> [REQUIRED WORK]
Write out every line of the records below as a JSON list of strings, one string per line, leaving out blank lines.

> [STORED DATA]
..........

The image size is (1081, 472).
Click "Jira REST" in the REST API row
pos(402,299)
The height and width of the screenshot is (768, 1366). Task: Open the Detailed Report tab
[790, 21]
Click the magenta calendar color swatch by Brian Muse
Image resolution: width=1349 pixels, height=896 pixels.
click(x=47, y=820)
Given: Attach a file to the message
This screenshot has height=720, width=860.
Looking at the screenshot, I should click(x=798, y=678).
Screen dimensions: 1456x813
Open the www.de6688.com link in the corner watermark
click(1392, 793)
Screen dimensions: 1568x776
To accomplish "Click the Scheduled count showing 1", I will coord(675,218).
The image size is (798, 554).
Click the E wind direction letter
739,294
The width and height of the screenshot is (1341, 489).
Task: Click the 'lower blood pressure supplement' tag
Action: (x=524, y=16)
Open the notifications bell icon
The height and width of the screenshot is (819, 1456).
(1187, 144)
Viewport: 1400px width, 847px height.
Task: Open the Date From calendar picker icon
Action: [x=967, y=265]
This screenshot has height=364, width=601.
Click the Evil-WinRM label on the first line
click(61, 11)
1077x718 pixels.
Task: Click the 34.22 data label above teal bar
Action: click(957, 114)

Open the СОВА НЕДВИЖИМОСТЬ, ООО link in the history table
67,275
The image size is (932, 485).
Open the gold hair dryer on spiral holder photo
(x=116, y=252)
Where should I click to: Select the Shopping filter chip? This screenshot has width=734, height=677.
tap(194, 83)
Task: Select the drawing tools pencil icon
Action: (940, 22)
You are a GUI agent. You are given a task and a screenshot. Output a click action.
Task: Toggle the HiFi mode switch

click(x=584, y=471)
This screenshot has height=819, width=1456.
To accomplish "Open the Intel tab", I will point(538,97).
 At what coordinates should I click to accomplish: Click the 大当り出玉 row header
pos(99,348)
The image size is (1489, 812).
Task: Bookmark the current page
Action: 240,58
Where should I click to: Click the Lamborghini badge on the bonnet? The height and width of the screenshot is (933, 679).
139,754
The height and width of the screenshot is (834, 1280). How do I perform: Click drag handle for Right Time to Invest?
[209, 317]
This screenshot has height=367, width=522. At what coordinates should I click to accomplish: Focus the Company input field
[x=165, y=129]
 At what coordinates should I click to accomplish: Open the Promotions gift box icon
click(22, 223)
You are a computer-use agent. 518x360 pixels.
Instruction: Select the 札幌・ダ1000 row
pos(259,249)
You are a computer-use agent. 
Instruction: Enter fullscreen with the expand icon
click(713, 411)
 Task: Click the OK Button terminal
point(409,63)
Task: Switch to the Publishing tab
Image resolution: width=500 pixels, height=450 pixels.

..........

> [EXERCISE SOLUTION]
[
  "The image size is (1081, 472).",
  "Click \"Jira REST\" in the REST API row",
  "pos(402,299)",
  "The height and width of the screenshot is (768, 1366). Task: Open the Detailed Report tab",
  "[790, 21]",
  "Click the magenta calendar color swatch by Brian Muse",
  "Image resolution: width=1349 pixels, height=896 pixels.",
  "click(x=47, y=820)",
  "Given: Attach a file to the message",
  "This screenshot has height=720, width=860.",
  "Looking at the screenshot, I should click(x=798, y=678).",
  "Screen dimensions: 1456x813",
  "Open the www.de6688.com link in the corner watermark",
  "click(1392, 793)",
  "Screen dimensions: 1568x776",
  "To accomplish \"Click the Scheduled count showing 1\", I will coord(675,218).",
  "The image size is (798, 554).",
  "Click the E wind direction letter",
  "739,294",
  "The width and height of the screenshot is (1341, 489).",
  "Task: Click the 'lower blood pressure supplement' tag",
  "Action: (x=524, y=16)",
  "Open the notifications bell icon",
  "The height and width of the screenshot is (819, 1456).",
  "(1187, 144)",
  "Viewport: 1400px width, 847px height.",
  "Task: Open the Date From calendar picker icon",
  "Action: [x=967, y=265]",
  "This screenshot has height=364, width=601.",
  "Click the Evil-WinRM label on the first line",
  "click(61, 11)",
  "1077x718 pixels.",
  "Task: Click the 34.22 data label above teal bar",
  "Action: click(957, 114)",
  "Open the СОВА НЕДВИЖИМОСТЬ, ООО link in the history table",
  "67,275",
  "The image size is (932, 485).",
  "Open the gold hair dryer on spiral holder photo",
  "(x=116, y=252)",
  "Where should I click to: Select the Shopping filter chip? This screenshot has width=734, height=677.",
  "tap(194, 83)",
  "Task: Select the drawing tools pencil icon",
  "Action: (940, 22)",
  "You are a GUI agent. You are given a task and a screenshot. Output a click action.",
  "Task: Toggle the HiFi mode switch",
  "click(x=584, y=471)",
  "This screenshot has height=819, width=1456.",
  "To accomplish \"Open the Intel tab\", I will point(538,97).",
  " At what coordinates should I click to accomplish: Click the 大当り出玉 row header",
  "pos(99,348)",
  "The image size is (1489, 812).",
  "Task: Bookmark the current page",
  "Action: 240,58",
  "Where should I click to: Click the Lamborghini badge on the bonnet? The height and width of the screenshot is (933, 679).",
  "139,754",
  "The height and width of the screenshot is (834, 1280). How do I perform: Click drag handle for Right Time to Invest?",
  "[209, 317]",
  "This screenshot has height=367, width=522. At what coordinates should I click to accomplish: Focus the Company input field",
  "[x=165, y=129]",
  " At what coordinates should I click to accomplish: Open the Promotions gift box icon",
  "click(22, 223)",
  "You are a computer-use agent. 518x360 pixels.",
  "Instruction: Select the 札幌・ダ1000 row",
  "pos(259,249)",
  "You are a computer-use agent. ",
  "Instruction: Enter fullscreen with the expand icon",
  "click(713, 411)",
  " Task: Click the OK Button terminal",
  "point(409,63)",
  "Task: Switch to the Publishing tab",
  "Image resolution: width=500 pixels, height=450 pixels."
]